A Rare Retail Experience in Pasay

I grew up in one of the most notorious and crime infested cities of the world, Pasay City.  The gang-infested town of New York, the dynamic human trafficking in Belize and the exploits of crime at the favelas of Brazil seem all so tame and subdued if to be compared to the felonies and transgressions that occur in my home city.

That is why I was so surprised to find out that right in the middle of dangerous Pasay, runs a rare and unusual Honesty Shop.  Honesty stores and shops (unmanned establishments in which the stores cash sales are relied upon the honesty of its patrons) thrives in some of the most nonviolent, remote and/or progressive spots in the world.  In fairness, there are actually 2 stores that I know that runs an honesty shop here in the Philippines, one is at the remote and peaceful province of Batanes while the other one is at the high-end and affluent university here in the Philippines. 

henry hotel

Enough with the topic diversion!  The store in Pasay that I am talking about is Honest Henry, an  honesty shop inside a compound where Henry Hotel is located.  I found this place when I and my family was about to have a hearty lunch inside Henry Hotel. 
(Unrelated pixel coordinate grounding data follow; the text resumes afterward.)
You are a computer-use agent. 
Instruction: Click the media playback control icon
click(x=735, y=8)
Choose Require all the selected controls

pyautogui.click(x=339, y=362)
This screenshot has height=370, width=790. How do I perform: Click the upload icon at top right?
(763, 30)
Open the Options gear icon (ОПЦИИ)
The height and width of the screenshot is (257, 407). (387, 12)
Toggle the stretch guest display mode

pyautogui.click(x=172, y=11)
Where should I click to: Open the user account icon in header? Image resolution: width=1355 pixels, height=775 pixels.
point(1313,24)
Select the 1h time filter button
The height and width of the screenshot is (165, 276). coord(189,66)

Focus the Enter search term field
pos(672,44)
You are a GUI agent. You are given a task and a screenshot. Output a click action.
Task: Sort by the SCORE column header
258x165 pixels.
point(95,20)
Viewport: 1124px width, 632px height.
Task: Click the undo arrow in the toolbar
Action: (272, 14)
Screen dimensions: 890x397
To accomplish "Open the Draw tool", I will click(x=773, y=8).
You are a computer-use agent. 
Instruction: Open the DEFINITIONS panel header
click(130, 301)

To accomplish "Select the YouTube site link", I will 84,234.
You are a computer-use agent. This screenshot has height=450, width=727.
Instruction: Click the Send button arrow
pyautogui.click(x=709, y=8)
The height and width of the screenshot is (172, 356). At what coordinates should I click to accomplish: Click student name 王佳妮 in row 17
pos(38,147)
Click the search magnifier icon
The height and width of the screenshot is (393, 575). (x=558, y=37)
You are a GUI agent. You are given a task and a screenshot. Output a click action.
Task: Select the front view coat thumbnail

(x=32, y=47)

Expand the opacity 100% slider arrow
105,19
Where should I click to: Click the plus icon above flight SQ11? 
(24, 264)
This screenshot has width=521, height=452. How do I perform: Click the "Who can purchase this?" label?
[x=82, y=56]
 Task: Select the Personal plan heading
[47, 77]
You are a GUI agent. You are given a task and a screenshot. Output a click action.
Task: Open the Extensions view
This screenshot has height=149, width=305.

nephew luis checking out the stuff inside the store 

proudly philippine made! 

stuff for sale!

this is how you do it!

The even rarer fact about this store is that it is not just selling cheap snacks and knickknacks.  It is selling locally-made pricey-looking crafts and souvenirs.  I was so surprised when I was checking all the merchandise!  Those were not cheap, shoddy and substandard! 

Honesty Shop at Henry Hotel was something so pleasing and refreshing for Pasay City.  It gives me the positive feeling and perspective that there still exists some glimmer of hope to the city where I grew up.